Covid, “bomba” sanitaria nel campo rom di Castel Romano: un adulto morto e 48 bimbi positivi


È allarme a Roma per un focolaio di Covid nel campo rom di Castel Romano, dove un uomo è morto e i successivi tamponi a campione sugli ospiti più a rischio hanno dato un esito più che preoccupante: sono stati trovati anche 48 bambini positivi. A rendere esplosiva la situazione ci si mette anche il problema del tracciamento: i rom escono ed entrano dal campo e non esiste possibilità di controllarne i contatti. Il campo di Castel Romano è da tempo sottoposto a sequestro giudiziario, ma lo sgombero è stato fermato lo scorso autunno sia per l’intervento della Commissione Ue e del Consiglio d’Europa a tutela dei diritti umani sia proprio per la seconda ondata di Covid.

Covid al campo rom: il problema dei controlli

Il campo è il più grande d’Italia e ci vivono attualmente 500 persone. I minori, circa 300, frequentano le scuole delle zone limitrofe: Eur, Spinaceto, Tor de’ Cenci. “Anche lì è scattato l’allarme”, scrive Affariitaliani.it, riportando la notizia del cluster. “Bomba Covid al campo rom di Castel Romano”, titola il giornale online. L’articolo ricorda che i rom entrano ed escono senza alcun tipo di controllo e che anche “il censimento si è rilevato un’operazione impossibile“. Dunque, una “bomba” sanitaria, appunto. Per mettere riparo alla quale ora le autorità sanitarie stanno studiando la possibilità di creare una zona rossa che coincida con i confini del campo. Ma, vista la situazione, l’intervento rischia  di essere tardivo.

__COMPITO ASSEGNATO__: Ricopia senza modifiche, dall'articolo qui sopra sul focolaio di Covid a Castel Romano, il tratto che va da "È allarme a" fino a "ondata di Covid.".

__RIGHE RIPORTATE__:
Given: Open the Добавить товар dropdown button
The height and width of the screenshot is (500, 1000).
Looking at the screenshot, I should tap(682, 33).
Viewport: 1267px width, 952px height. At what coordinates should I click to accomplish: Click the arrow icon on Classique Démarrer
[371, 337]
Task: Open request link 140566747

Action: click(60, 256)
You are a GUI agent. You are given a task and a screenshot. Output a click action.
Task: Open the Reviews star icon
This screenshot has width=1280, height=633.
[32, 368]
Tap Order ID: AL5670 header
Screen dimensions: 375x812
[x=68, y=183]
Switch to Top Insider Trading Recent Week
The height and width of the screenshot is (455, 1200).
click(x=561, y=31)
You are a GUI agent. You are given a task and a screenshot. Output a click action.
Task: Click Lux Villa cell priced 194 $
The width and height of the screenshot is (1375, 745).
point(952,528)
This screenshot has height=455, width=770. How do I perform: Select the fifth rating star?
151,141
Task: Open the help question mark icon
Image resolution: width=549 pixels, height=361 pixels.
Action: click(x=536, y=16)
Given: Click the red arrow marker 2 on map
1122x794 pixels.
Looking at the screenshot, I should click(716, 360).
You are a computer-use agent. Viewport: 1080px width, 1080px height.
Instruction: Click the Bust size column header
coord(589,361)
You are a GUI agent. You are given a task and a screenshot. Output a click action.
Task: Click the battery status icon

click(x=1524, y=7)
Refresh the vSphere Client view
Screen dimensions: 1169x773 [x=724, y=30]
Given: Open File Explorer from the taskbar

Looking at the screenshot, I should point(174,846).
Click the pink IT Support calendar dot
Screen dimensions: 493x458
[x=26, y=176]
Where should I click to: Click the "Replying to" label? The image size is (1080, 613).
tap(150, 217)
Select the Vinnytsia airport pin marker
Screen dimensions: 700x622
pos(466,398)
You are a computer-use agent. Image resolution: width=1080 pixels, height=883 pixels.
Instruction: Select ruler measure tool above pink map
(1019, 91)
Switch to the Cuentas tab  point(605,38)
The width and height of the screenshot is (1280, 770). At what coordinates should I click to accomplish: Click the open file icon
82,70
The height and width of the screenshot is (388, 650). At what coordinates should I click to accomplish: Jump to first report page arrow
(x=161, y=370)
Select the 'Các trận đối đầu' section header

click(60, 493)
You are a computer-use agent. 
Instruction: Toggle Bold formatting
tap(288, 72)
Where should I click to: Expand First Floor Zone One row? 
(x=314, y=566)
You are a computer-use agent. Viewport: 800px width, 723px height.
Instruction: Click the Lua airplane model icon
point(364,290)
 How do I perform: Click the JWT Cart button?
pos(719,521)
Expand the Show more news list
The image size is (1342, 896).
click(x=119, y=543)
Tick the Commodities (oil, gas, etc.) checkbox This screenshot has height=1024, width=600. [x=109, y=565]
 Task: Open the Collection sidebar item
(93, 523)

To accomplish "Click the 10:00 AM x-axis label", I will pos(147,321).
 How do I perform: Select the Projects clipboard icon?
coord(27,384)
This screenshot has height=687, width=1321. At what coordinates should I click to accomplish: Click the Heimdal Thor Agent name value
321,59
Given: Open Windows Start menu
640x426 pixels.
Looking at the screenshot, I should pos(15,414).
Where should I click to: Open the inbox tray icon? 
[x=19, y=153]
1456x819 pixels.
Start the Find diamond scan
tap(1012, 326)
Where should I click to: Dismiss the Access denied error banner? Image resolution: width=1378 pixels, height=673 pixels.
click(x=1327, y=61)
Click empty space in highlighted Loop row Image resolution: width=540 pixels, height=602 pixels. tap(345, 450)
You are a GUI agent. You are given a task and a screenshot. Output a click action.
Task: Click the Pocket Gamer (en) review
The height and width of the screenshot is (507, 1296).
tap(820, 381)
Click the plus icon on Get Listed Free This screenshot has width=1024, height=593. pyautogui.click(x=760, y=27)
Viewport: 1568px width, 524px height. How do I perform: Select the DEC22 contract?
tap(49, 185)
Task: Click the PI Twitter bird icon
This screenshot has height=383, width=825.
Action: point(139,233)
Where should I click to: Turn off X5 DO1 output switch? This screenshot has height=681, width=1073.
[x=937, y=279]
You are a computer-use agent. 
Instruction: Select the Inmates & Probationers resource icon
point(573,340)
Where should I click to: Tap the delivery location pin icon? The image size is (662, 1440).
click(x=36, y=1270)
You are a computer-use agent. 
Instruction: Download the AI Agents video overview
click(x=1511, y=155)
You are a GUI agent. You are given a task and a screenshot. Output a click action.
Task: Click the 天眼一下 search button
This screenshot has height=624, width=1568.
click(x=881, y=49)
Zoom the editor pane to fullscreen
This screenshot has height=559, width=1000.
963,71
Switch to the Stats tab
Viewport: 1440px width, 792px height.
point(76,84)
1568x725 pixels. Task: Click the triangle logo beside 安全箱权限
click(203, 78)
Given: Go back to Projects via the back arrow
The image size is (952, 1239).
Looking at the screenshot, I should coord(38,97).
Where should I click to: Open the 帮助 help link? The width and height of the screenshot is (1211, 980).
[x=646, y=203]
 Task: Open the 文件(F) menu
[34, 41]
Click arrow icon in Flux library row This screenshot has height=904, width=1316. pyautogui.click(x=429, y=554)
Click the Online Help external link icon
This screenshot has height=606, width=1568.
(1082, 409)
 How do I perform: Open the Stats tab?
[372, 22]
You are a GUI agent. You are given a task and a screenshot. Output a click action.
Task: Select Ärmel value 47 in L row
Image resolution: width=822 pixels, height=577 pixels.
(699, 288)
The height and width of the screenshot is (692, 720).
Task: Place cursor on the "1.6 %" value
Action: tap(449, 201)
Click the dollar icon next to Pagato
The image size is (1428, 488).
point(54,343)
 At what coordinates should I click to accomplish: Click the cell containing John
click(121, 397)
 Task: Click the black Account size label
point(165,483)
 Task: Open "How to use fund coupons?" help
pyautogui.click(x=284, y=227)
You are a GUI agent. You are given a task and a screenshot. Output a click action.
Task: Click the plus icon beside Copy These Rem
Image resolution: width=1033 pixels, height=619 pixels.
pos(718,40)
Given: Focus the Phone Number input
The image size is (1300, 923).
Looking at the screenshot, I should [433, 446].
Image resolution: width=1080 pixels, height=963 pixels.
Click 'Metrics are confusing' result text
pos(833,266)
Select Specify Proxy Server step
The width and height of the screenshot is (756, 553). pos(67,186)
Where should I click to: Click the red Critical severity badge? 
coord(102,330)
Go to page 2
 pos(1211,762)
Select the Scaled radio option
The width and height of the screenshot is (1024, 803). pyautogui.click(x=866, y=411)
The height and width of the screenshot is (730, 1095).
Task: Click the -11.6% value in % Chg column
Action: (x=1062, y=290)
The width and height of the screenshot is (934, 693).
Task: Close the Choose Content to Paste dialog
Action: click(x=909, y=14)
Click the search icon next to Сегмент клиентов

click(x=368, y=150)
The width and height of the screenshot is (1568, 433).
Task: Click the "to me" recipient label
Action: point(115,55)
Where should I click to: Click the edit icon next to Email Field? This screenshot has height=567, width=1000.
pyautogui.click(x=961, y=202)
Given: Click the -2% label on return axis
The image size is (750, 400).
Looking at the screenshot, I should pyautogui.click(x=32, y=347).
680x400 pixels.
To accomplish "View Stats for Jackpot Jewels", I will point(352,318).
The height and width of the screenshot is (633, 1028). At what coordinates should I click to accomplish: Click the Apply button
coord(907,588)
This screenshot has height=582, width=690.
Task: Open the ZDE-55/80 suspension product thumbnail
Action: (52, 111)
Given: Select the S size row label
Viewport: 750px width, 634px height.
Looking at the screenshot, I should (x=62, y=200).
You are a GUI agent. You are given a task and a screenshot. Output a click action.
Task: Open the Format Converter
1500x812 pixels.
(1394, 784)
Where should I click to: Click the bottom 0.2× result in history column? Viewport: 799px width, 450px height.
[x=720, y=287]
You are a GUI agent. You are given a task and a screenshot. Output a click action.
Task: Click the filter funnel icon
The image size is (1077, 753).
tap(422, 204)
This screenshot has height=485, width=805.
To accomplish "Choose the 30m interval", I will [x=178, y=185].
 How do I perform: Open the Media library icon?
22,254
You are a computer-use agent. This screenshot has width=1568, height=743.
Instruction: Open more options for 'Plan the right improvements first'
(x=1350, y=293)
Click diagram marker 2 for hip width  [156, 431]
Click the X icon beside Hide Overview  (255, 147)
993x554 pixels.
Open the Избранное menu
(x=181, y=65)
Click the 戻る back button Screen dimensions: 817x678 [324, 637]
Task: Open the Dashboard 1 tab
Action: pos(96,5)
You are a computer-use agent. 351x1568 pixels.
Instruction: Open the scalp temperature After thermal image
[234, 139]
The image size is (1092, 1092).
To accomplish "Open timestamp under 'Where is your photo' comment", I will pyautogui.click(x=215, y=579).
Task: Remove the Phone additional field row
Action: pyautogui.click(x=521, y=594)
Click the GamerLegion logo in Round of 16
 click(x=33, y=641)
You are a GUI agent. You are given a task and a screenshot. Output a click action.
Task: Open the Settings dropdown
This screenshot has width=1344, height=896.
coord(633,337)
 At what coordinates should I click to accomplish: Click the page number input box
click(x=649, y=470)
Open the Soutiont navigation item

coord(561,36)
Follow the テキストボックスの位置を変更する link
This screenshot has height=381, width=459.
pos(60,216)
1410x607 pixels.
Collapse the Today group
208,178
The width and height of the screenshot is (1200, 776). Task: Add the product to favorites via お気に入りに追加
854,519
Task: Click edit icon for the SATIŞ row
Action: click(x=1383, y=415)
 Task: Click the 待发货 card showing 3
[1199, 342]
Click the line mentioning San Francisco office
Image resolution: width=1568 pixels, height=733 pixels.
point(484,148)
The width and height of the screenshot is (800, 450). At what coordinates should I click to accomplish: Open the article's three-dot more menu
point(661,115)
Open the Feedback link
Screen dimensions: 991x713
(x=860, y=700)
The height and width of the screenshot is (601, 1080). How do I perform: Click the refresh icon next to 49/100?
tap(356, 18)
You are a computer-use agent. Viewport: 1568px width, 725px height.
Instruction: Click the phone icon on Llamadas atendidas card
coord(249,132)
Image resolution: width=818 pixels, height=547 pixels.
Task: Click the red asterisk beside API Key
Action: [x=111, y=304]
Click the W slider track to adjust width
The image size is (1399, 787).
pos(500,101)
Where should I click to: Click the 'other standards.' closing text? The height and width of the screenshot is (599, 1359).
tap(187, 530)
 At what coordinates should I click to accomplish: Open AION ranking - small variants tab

__RISPOSTA ALL'ESERCIZIO__:
È allarme a Roma per un focolaio di Covid nel campo rom di Castel Romano, dove un uomo è morto e i successivi tamponi a campione sugli ospiti più a rischio hanno dato un esito più che preoccupante: sono stati trovati anche 48 bambini positivi. A rendere esplosiva la situazione ci si mette anche il problema del tracciamento: i rom escono ed entrano dal campo e non esiste possibilità di controllarne i contatti. Il campo di Castel Romano è da tempo sottoposto a sequestro giudiziario, ma lo sgombero è stato fermato lo scorso autunno sia per l’intervento della Commissione Ue e del Consiglio d’Europa a tutela dei diritti umani sia proprio per la seconda ondata di Covid.